Era da tanto che avevo in mente di scrivere questo articolo e mi pare appropriato farlo oggi: giornata internazionale contro la violenza sulle donne. Dirò subito che Tango in campo minato non c’entra (quasi) niente con la violenza sulla donne, ma perché specificare che il mio libro non ha niente a che fare coi soprusi di genere?
Lena e il femminicidio
Il primo motivo è legato al fatto che qualche settimana fa mi è stato offerto di presentare il romanzo nel contesto di un evento contro il femminicidio e, ovviamente, mi sono rifiutata: l’argomento è troppo serio perché io possa sfruttarlo per farmi pubblicità.
In Tango in campo minato si trova un solo riferimento all’argomento: la protagonista Lena, che fa la mediatrice familiare, ricorda un caso in cui dovette occuparsi di un uomo che aveva picchiato la moglie e che era stato allontanato dalla casa di famiglia su disposizione delle istituzioni competenti. Lena era la psicologa che doveva valutare se, dopo mesi, l’uomo si fosse redento e potesse rientrare nell’ambiente familiare. Non vi dirò come va a finire questo episodio (in caso di curiosità compratevi il libro) anche perché è un fatto che, nel contesto della trama, innescherà altri eventi significativi. Dirò solo che per Lena rappresenta uno di quei casi in cui “lo Stato funziona e non arriva a cadaveri freddi come spesso invece accade”.

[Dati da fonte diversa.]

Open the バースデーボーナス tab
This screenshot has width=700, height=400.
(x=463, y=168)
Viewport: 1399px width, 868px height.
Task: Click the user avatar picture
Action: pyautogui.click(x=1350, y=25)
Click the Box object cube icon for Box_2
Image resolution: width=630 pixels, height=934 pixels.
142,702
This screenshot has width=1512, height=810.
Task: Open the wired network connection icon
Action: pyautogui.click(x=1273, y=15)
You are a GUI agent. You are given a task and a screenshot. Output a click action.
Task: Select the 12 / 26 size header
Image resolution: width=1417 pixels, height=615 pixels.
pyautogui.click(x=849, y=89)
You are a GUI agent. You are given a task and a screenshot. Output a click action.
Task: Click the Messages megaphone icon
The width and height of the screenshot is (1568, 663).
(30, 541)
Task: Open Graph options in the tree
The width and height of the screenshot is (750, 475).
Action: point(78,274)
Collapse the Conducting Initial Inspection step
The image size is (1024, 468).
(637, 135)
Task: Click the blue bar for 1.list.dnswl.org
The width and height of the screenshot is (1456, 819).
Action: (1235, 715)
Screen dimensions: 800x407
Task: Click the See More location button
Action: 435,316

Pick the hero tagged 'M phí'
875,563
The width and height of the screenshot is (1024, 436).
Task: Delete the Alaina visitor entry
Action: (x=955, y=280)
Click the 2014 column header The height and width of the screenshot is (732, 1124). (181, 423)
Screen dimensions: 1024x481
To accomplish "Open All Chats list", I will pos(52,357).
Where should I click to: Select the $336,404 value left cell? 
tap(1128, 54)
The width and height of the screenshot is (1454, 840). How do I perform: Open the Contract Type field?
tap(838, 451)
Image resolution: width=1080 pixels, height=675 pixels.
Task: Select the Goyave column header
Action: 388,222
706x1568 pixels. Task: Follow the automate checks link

Parità di genere: come parlarne
Ok vi ho detto che c’è un lieto fine alla vicenda e questo pezzetto del libro è coerente con la visione che permea l’intera storia. Il che mi porta al secondo motivo: il tema delle violenze e delle diseguaglianze di genere mi sta molto a cuore e proprio per questo gli ho negato giurisdizione nella mia storia. Salvo l’episodio citato, infatti, ho voluto raccontare di un mondo in cui uomini e donne sono e si sentono uguali, almeno dal punto di vista dei diritti e dei doveri civici. I rapporti fra maschi e femmine sono paritari anche nei casi in cui una fa la casalinga e l’altro lavora fuori di casa. Un mondo come dovrebbe essere e come in realtà è in tanti contesti di vita vissuta, la mia per esempio. Ho voluto raccontare quella che dovrebbe essere la normalità e ho scelto invece di non rappresentare violenza o disparità.
La violenza fisica non è un’opzione
Ho la pretesa di pensare che anche questo possa aiutare la causa: non mostrare un volto tumefatto di vittima, ma raccontare una donna e un uomo che vivono nel rispetto reciproco pur litigando, amando, soffrendo e provocandosi sofferenza (esclusivamente psicologica o emotiva). Le botte non sono un’opzione percorribile per nessuno dei protagonisti, non lo sono mai e così dovrebbe essere il mondo. E siccome Tango in campo minato è il mondo che io ho creato, l’ho fatto come lo volevo: un luogo il cui un uomo prima di sollevare la mano sulla donna che ama, se la taglierebbe.